US coverage has been solid. Plenty of basic “soccer” content, but that’s the job. An England game pulls in people who don’t watch Crystal Palace v Brentford on a Monday night. Not everyone knows their inverted full-back from their elbow. You do start to crack when Christian Pulisic appears in the same Wells Fargo advert during every hydration break, though. There are only so many times you can watch a man smile at a bank.
Living with Barry is, in theory, temporary. In practice, you start to understand why some bands split up on tour. To your knowledge, you’ve barely irritated him at all. Unless you count eating an apple too loudly. Or failing to screw the lid on a bottle of Coke Zero properly. Or offering unsolicited advice on how to chop a chilli. Or asking if he needed the big saucepan. Or putting yoghurt into a bowl. Or doing too much laundry. Or questioning his unapologetic flatulence, from both ends.
Other than that, harmony.
Somehow, this chaos plays well on Instagram, on the pod, on YouTube, or wherever people hoover up their content. It feels like pilot season. Barry has already helped the star of Selling Sunset with her key fob – not a euphemism, sadly – and that alone feels like the sort of subplot American TV executives might commission a series around.
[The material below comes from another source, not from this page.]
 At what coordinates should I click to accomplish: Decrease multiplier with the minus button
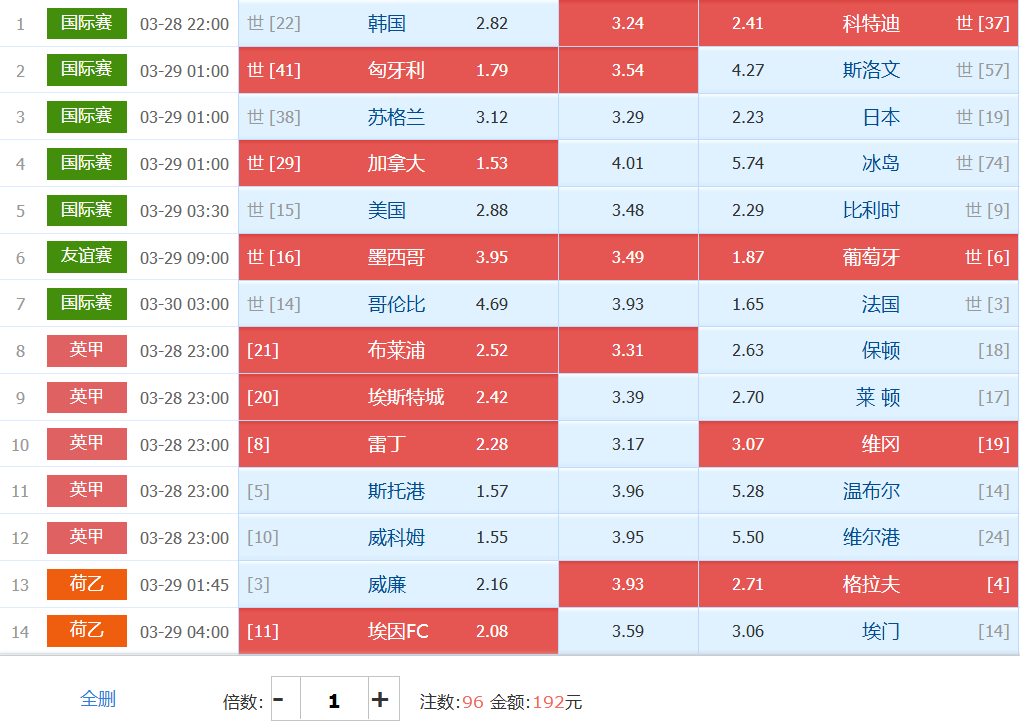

Maybe this is how you crack the States: a World Cup, a podcast, a faulty LimeGlide and a flat shared with a man who can turn a yoghurt bowl into a federal case. If football here keeps growing at the rate its true believers hope, this might be the last time it feels like a niche adventure rather than a fully formed juggernaut.
For now, the games roll on, the city glows, and the World Cup lives in the gaps between Trader Joe’s runs and studio lights. Big things might be coming. The trick is to stay upright long enough to see where this tournament – and this sport, in this country – decides to go next.